1. Facts: ECC was awarded a contract by the Army Corps of Engineers in 2010 to design and build a military compound in Afghanistan. In 2014 ECC filed a claim for government delay with the contracting officer, and when it was denied, appealed to the Armed Services Board. After years of unsuccessful settlement discussions between the government and ECCI the Board held a nine day hearing on the merits. Three months after the hearing, the Corps moved to dismiss ECCI’s claim for lack of subject matter jurisdiction for failure to state a “sum certain” for each of three separate aspects of the claim. This occurred more than six years after the claim was filed. The Board granted the motion and dismissed the case, and ECCI appealed.
2. Jurisdictional: the word jurisdictional is “generally reserved for prescriptions delineating the classes of cases a court [or board] may entertain (subject-matter jurisdiction) and the persons over whom the court may exercise adjudicatory authority (personal jurisdiction.” The court noted that these were distinct from nonjurisdictional claim-processing rules. A party may raise subject matter jurisdiction at any time, and may move to dismiss the case immediately if it is not present. Cases have frequently been dismissed for failure to state a “sum certain.”
3. Recent Supreme Court Guidance: The Supreme Court has recently issued guidance that in order to consider a rule jurisdictional, there must be a clear statement from Congress, and courts should treat a procedural requirement as jurisdictional only if Congress clearly states so. The court noted that Congress had not provided a clear statement on a sum certain, but only included certain other elements of a claim in the CDA:
a. The sum certain requirement is not even mentioned in the CDA itself—it is located in the Federal Acquisition Regulation (“FAR”) at 2.101 and 52.233-1
b. When speaking of claims, 41 USC § 7103 (the CDA) requires submission of a claim to the contracting officer, the claim must be in writing, and must be submitted within 6 years of accrual of the claim. These are clearly jurisdictional.

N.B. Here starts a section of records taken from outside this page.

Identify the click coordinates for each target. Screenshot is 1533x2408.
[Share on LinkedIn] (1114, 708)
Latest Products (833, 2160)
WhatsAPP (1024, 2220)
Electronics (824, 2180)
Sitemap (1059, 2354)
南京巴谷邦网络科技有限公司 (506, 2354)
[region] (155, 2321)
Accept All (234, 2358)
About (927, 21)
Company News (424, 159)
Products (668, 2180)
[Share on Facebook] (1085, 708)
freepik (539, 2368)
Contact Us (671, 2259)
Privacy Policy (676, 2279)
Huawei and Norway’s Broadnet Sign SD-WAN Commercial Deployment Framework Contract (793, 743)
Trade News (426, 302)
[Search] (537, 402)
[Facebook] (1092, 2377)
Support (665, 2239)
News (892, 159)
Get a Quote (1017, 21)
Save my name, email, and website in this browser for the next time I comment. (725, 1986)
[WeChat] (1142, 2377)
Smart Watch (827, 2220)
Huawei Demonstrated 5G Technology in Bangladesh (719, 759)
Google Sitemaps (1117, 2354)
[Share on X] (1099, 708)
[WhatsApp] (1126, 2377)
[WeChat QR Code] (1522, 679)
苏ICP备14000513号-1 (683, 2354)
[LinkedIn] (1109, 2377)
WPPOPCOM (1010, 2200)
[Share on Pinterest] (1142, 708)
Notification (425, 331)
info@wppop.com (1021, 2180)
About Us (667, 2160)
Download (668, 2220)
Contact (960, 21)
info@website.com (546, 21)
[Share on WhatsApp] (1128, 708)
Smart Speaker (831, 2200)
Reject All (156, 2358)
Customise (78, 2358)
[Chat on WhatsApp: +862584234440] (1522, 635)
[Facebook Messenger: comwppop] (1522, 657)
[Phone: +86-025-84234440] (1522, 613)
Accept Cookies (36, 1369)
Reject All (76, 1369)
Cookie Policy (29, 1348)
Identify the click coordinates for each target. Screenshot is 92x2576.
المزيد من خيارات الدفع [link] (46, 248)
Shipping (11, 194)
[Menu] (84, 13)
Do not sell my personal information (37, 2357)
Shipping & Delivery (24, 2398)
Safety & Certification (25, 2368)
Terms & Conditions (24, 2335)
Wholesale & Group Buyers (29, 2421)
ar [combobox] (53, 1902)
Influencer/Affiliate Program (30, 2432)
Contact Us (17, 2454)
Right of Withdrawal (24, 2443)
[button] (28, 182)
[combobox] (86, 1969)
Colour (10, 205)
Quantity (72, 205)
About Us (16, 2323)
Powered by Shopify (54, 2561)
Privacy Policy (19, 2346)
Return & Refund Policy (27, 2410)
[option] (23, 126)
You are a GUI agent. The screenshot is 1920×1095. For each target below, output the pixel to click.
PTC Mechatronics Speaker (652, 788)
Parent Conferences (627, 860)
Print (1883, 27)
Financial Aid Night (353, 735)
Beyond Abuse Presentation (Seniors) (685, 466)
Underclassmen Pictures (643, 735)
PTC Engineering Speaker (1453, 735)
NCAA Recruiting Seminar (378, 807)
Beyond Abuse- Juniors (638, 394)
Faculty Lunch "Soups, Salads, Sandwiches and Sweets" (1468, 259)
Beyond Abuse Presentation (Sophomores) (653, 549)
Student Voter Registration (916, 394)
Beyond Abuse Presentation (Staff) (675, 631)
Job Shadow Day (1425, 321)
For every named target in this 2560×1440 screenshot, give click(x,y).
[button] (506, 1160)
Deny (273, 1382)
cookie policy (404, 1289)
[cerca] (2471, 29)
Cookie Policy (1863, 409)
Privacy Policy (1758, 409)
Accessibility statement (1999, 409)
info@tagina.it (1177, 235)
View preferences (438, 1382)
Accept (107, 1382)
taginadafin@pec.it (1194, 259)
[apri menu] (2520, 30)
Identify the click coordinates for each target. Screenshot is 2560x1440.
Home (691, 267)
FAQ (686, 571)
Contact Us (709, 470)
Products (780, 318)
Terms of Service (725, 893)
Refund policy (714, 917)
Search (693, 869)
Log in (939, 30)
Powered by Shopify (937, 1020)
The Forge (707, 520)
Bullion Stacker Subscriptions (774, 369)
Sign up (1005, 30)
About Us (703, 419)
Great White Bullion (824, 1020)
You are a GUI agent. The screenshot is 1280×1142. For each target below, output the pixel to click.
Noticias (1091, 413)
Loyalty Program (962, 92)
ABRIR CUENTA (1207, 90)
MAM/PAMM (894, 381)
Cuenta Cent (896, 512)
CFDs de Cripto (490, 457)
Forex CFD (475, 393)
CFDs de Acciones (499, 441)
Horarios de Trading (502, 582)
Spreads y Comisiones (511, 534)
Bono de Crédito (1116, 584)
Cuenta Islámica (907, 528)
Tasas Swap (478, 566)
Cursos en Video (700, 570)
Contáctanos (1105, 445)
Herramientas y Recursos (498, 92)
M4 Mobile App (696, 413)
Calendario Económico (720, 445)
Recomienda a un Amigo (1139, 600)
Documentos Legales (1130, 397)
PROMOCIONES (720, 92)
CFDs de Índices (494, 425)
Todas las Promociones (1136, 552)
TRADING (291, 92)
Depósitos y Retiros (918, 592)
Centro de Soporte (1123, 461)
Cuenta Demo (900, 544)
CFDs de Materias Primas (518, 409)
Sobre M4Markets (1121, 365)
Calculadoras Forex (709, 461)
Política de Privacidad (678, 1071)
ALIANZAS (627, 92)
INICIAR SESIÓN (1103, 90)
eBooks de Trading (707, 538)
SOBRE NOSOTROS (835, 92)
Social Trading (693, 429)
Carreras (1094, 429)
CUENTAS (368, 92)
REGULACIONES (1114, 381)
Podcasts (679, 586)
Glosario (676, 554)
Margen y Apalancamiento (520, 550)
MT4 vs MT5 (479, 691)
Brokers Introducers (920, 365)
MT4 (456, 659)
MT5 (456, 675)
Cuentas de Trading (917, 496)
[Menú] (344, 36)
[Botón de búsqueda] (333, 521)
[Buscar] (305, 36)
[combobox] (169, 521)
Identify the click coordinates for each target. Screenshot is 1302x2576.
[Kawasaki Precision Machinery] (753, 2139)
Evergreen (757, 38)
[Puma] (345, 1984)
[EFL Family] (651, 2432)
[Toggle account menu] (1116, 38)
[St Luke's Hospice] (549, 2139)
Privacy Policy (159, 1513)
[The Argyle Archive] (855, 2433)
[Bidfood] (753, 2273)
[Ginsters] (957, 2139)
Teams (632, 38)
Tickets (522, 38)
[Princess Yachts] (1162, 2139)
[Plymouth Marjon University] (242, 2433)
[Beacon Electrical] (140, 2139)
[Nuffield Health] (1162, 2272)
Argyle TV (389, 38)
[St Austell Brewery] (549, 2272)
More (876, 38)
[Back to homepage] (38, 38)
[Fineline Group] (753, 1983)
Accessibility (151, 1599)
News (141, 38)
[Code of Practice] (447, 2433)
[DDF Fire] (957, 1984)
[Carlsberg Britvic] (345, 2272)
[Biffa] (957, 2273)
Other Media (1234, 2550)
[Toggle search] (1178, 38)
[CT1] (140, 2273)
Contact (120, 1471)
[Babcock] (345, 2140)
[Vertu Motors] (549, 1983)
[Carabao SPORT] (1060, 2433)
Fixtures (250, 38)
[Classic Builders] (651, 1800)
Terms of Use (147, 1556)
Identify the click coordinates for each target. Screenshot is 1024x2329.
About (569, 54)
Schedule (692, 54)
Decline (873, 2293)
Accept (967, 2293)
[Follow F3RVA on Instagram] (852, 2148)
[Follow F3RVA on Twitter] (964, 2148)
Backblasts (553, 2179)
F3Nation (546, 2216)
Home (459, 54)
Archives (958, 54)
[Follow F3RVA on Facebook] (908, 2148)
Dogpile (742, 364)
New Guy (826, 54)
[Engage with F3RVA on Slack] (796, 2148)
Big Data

The Federal Circuit concluded that Congress did not clearly state that a CDA claim must include a sum certain in order for the Board or a court to exercise jurisdiction. Rather it is an element of a CDA claim that the claimant must satisfy in order to recover, and is not a jurisdictional rule that a party can challenge at any time.
4. Forfeiture: Unlike a challenge to subject matter jurisdiction (which is “jurisdictional” as explained above), an objection based on a mandatory claim processing rule may be forfeited if the party waits too long to invoke the rule. The Federal Circuit remanded the case to the Armed Services Board to consider the government’s objection to the sum certain, because it was made six years after the claim was submitted.
Takeaway. The FAR requirement that monetary claims submitted under the CDA include a “sum certain” is a mandatory nonjurisdictional requirement that is subject to forfeiture. A monetary claim that doesn’t include a sum certain has not sufficiently pleaded the elements of a claim under the CDA and may be denied by the contracting officer and dismissed on appeal to the Boards or Court of Federal Claims for failure to state a claim. If a party challenges a deficient sum certain after litigation has “far progressed” however, that defense may be deemed forfeited.